* _FRAGMENTO CITADO_:
Justino de Jacobis nació en San Fele (Italia), el 9 de octubre de 1800. Ingresó en la Congregación de la Misión en Nápoles, donde, en 1820, emitió los Votos. El 12 de junio de 1824, recibió la ordenación presbiteral. Sus primeros 15 años como sacerdote los dedicó a diferentes ministerios, todos ellos en consonancia con la finalidad de la Congregación de la Misión: misiones, ejercicios espirituales, visitas a los pobres y a los enfermos, fundación y acompañamiento de asociaciones de caridad, formación y cuidado de sus Cohermanos. Habiendo solicitado ser enviado a las misiones de África, el Padre Justino fue enviado a Abisinia el 24 de mayo de 1839.
Tras un largo viaje, marcado por una sucesión de acontecimientos inesperados, llegó a Etiopía. En adelante, su gran reto será mantener viva la fe de aquel pueblo, purificándola de herejías, supersticiones e influencias contrarias a su integridad. Justino también se preocupó por la vida moral y sacramental de los fieles. Su labor misionera despertó en los dirigentes religiosos de la Iglesia Copta – separada durante siglos de la Iglesia Católica de Roma – un sentimiento de desconfianza y, por ello, la persecución fue constante. Etiopía parecía impenetrable para la fe católica. A Justino le quedaba la tarea siempre necesaria de la inculturación: una evangelización que tenía que partir de un auténtico amor y una real identificación con los abisinios, de la valoración de la cultura original de los etíopes y del reconocimiento de sus tradiciones.

* _ÍTEMS PROPORCIONADOS_:
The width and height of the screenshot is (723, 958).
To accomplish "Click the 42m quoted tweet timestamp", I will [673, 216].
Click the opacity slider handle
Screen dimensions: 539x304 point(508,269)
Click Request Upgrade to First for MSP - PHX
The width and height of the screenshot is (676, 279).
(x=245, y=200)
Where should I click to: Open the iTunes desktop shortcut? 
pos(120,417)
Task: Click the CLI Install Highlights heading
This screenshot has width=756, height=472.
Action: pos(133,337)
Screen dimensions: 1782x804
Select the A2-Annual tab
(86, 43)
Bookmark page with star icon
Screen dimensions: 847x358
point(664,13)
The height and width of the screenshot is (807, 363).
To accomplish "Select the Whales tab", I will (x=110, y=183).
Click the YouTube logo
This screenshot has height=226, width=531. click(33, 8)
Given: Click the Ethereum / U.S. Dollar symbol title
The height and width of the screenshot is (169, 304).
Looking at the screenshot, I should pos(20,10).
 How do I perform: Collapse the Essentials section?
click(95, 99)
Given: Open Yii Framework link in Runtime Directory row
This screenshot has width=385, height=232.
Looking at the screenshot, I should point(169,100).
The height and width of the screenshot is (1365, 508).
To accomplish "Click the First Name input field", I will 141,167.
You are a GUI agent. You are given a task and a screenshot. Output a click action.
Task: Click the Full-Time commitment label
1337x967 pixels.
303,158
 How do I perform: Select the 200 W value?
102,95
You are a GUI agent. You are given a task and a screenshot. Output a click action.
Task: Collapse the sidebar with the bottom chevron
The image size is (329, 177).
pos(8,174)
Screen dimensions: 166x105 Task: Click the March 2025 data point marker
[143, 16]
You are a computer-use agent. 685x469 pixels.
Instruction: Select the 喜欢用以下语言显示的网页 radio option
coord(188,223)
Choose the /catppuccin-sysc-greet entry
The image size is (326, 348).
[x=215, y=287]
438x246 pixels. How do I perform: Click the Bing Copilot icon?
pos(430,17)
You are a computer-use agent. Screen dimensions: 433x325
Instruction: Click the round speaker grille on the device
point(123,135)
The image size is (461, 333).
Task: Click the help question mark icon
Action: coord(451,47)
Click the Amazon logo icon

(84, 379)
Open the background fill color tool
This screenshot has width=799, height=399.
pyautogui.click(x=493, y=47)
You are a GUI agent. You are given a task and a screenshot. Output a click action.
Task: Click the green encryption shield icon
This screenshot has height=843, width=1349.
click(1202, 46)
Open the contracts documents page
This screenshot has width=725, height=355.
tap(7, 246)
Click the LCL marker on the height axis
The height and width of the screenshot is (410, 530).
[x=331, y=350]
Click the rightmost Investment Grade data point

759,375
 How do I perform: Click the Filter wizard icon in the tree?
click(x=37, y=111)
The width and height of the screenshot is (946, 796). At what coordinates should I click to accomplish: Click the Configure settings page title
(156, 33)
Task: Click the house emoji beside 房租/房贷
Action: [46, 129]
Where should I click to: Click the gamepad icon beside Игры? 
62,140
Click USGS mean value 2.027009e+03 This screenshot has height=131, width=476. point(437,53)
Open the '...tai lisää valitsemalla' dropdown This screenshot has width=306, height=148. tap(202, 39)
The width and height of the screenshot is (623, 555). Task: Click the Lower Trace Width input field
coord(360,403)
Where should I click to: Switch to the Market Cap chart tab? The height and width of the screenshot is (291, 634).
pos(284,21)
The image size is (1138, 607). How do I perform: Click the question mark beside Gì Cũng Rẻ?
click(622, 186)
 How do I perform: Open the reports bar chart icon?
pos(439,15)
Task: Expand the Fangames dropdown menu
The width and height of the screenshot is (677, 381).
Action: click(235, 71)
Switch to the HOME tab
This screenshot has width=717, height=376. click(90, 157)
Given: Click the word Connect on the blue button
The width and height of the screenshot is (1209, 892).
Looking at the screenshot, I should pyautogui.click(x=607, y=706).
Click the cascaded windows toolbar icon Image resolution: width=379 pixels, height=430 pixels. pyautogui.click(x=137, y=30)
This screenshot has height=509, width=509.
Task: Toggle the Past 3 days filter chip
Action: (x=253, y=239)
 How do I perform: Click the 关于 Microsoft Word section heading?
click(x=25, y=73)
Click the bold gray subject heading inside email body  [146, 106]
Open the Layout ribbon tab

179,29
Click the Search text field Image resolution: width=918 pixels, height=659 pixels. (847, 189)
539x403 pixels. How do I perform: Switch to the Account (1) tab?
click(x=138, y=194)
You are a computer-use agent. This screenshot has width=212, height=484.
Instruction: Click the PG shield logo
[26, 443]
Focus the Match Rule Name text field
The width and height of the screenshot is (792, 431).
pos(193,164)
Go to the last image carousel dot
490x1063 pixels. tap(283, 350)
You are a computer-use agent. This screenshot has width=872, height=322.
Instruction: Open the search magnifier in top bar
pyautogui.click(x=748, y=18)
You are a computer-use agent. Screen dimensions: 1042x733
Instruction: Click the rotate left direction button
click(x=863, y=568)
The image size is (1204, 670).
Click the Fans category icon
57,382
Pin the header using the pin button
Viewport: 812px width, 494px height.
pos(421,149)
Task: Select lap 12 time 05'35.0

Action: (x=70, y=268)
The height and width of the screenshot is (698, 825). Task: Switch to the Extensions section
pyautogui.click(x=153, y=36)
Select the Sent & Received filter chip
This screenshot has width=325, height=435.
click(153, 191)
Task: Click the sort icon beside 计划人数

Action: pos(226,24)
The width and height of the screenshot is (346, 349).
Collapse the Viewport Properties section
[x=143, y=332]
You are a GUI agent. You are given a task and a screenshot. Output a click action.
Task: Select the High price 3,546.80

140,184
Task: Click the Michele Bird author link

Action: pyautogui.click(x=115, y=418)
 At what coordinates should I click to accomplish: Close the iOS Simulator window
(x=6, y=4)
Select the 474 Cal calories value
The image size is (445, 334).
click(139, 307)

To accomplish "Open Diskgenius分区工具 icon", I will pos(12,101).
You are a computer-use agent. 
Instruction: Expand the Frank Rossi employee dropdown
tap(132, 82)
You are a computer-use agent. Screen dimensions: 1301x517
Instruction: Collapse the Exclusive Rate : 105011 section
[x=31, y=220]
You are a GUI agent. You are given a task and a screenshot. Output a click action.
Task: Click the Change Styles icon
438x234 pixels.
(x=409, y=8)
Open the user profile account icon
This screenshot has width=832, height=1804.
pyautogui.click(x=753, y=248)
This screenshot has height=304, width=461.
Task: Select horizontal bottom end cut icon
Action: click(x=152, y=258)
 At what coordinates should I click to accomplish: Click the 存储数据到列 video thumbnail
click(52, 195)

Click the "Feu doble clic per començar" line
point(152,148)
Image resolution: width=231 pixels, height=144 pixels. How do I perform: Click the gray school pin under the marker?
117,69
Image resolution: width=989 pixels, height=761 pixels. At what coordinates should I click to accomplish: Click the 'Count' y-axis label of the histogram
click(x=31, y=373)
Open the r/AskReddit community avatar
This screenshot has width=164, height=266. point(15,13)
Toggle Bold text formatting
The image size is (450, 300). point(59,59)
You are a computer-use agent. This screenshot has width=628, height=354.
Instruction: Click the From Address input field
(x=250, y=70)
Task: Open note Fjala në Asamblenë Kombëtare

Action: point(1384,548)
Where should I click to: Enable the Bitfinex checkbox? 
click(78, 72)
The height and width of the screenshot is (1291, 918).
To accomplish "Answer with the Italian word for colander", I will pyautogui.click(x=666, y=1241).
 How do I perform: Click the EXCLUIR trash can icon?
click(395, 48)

* _TAREAS POR REALIZAR_:
1. Responde según el texto sobre Justino de Jacobis:
(a) ¿En qué fecha recibió la ordenación presbiteral?
(b) ¿Adónde fue enviado el 24 de mayo de 1839?
(c) ¿Qué sentimiento despertó su labor misionera en los dirigentes religiosos de la Iglesia Copta?
2. ¿Concuerdan con el texto sobre Justino de Jacobis estas afirmaciones? Responde sí o no y cita las palabras que lo deciden.
(a) Justino emitió los Votos en Roma.
(b) Dedicó sus primeros 15 años como sacerdote a diferentes ministerios.
(c) La persecución contra su labor fue ocasional.
3. Prolonga el texto sobre Justino de Jacobis a partir de su última oración.

* _RESPUESTAS_:
1.
(a) El 12 de junio de 1824.
(b) A Abisinia.
(c) Un sentimiento de desconfianza.

2.
(a) No: "Ingresó en la Congregación de la Misión en Nápoles, donde, en 1820, emitió los Votos."
(b) Sí: "Sus primeros 15 años como sacerdote los dedicó a diferentes ministerios"
(c) No: "la persecución fue constante"

3.
Nada más llegar, Justino se mostró dispuesto a vestir el hábito de los monjes abisinios, se esforzó por aprender la más común de las muchas lenguas que se hablaban en el lugar y se esforzó por crear lazos de amistad con todos, superando el carácter receloso de los etíopes. Como no se le permitía predicar públicamente, ni siquiera celebrar la Santa Misa, aprovechaba las primeras horas de la mañana para rezar y celebrar el Misterio Eucarístico. Poco a poco, consiguió ganarse a la gente, que se sintió atraída por la bondad y la paciencia de aquel hombre de Dios. Reuníaa pequeños grupos para la catequesis y, ocasionalmente, era invitado a predicar en las iglesias.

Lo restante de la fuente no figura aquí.